- Instructions to follow -
Each line from the beginning of the data below through the line containing "صدای مشاور (68, 2534)" should be repeated exactly, please.
-- Data records follows --
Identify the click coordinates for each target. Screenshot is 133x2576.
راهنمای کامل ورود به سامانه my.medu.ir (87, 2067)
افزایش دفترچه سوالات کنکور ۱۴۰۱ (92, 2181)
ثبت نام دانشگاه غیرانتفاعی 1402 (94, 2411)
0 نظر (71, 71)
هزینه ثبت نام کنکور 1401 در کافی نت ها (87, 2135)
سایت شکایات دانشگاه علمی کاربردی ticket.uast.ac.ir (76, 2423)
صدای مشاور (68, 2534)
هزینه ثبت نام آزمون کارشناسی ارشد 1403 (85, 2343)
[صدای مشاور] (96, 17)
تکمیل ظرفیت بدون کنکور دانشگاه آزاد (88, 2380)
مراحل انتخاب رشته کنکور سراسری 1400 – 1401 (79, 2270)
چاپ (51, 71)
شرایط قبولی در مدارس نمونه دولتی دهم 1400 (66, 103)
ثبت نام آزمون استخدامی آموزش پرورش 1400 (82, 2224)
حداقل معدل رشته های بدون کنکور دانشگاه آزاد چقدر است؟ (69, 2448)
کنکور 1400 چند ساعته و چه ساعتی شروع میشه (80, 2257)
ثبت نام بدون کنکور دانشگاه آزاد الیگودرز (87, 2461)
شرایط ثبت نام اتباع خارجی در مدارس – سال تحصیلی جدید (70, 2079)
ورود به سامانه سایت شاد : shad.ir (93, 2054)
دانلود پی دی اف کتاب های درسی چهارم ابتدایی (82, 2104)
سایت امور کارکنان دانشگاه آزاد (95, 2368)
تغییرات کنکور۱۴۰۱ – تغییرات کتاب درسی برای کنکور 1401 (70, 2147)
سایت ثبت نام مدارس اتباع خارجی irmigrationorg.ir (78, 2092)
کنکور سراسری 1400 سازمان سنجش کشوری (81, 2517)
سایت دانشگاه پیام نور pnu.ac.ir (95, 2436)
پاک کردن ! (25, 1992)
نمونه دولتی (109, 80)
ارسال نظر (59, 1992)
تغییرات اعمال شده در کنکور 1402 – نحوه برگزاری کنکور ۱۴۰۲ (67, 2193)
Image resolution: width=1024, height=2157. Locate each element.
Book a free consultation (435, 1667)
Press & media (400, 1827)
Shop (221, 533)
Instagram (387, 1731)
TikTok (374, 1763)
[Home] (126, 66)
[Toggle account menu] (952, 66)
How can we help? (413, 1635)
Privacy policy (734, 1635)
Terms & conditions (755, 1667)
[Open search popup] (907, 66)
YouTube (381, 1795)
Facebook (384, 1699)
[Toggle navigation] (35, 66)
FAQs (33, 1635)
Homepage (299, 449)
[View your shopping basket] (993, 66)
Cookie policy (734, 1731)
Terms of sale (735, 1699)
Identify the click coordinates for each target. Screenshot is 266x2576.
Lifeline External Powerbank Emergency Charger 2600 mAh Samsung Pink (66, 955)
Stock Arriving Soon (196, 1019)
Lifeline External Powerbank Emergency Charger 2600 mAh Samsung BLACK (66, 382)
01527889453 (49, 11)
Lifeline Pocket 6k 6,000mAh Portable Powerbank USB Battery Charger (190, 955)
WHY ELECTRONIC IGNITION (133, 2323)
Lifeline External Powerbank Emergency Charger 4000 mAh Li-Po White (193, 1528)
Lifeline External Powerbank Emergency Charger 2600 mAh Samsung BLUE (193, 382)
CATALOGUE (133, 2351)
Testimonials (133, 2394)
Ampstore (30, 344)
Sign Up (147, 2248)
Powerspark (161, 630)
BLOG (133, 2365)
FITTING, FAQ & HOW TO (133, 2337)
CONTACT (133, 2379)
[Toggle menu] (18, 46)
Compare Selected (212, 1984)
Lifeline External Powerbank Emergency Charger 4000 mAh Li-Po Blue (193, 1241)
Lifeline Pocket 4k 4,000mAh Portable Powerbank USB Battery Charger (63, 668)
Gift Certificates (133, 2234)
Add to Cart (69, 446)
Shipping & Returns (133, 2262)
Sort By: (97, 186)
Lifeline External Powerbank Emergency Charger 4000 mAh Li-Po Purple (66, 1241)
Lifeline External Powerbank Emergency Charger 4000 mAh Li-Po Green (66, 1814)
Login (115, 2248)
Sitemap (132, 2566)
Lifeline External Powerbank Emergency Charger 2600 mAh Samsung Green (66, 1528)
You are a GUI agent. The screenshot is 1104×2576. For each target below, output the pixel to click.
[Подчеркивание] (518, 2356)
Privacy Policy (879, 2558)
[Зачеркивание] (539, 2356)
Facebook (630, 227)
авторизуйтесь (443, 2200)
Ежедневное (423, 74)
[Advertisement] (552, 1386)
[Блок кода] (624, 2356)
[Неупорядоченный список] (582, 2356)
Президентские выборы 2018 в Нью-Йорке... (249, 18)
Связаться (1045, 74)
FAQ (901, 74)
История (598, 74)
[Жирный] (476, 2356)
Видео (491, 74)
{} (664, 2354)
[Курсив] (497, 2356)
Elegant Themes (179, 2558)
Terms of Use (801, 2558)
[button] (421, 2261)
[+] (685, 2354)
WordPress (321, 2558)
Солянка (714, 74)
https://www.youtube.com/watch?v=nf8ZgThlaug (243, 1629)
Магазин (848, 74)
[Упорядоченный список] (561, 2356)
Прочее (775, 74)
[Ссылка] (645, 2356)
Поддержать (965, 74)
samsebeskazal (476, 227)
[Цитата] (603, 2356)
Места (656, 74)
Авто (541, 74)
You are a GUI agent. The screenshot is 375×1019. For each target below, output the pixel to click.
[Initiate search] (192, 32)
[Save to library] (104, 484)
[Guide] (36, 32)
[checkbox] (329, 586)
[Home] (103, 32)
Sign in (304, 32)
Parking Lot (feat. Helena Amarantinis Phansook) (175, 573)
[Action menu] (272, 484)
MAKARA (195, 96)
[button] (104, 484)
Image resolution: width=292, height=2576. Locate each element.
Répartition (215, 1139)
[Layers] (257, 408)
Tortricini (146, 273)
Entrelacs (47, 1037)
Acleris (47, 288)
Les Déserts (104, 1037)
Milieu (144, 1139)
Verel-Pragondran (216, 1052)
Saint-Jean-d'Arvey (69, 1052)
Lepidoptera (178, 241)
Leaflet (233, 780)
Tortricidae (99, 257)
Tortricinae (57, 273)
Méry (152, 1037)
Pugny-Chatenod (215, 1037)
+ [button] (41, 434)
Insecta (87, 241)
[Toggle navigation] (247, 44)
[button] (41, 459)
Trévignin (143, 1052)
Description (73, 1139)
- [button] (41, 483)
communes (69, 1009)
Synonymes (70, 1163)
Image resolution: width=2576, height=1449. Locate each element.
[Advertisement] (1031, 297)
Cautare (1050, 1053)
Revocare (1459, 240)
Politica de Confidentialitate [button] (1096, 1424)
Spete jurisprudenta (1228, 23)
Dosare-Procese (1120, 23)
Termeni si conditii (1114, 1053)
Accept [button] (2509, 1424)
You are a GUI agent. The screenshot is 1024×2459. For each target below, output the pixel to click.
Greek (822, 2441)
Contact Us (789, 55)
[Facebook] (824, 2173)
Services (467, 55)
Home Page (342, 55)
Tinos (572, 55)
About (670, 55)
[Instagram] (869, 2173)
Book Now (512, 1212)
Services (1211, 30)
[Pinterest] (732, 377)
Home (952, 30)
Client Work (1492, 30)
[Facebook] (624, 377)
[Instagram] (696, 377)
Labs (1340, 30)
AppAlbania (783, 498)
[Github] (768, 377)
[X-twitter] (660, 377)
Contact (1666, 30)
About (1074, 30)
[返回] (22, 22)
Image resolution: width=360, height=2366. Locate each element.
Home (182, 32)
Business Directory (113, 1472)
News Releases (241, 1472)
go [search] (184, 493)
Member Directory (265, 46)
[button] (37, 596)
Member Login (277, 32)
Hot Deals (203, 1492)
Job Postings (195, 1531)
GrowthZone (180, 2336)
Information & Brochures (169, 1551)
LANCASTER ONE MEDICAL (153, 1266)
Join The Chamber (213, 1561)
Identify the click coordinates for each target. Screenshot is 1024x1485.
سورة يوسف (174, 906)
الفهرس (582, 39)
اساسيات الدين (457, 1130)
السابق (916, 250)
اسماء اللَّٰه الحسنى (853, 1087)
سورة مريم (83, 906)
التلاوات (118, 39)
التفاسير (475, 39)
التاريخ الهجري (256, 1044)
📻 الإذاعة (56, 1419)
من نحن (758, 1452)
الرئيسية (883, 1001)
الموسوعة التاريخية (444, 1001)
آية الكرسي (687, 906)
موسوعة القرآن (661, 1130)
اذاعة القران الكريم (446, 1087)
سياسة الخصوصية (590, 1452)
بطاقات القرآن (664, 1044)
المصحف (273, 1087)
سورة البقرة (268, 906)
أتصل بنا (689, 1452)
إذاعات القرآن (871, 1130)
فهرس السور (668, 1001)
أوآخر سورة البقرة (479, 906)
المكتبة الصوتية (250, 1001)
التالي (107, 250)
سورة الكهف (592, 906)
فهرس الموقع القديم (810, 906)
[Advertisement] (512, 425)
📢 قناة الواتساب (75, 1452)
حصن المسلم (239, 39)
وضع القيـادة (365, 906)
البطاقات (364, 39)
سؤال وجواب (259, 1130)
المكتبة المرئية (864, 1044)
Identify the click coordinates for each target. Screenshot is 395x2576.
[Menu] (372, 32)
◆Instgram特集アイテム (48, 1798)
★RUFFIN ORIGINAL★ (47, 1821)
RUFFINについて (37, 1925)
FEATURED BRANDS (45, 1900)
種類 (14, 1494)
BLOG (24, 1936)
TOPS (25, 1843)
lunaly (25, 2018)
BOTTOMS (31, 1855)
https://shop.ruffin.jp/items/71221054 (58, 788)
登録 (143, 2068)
-- Data records concluded --
- Result of the exercise -
Identify the click coordinates for each target. Screenshot is 133x2576.
راهنمای کامل ورود به سامانه my.medu.ir (87, 2067)
افزایش دفترچه سوالات کنکور ۱۴۰۱ (92, 2181)
ثبت نام دانشگاه غیرانتفاعی 1402 (94, 2411)
0 نظر (71, 71)
هزینه ثبت نام کنکور 1401 در کافی نت ها (87, 2135)
سایت شکایات دانشگاه علمی کاربردی ticket.uast.ac.ir (76, 2423)
صدای مشاور (68, 2534)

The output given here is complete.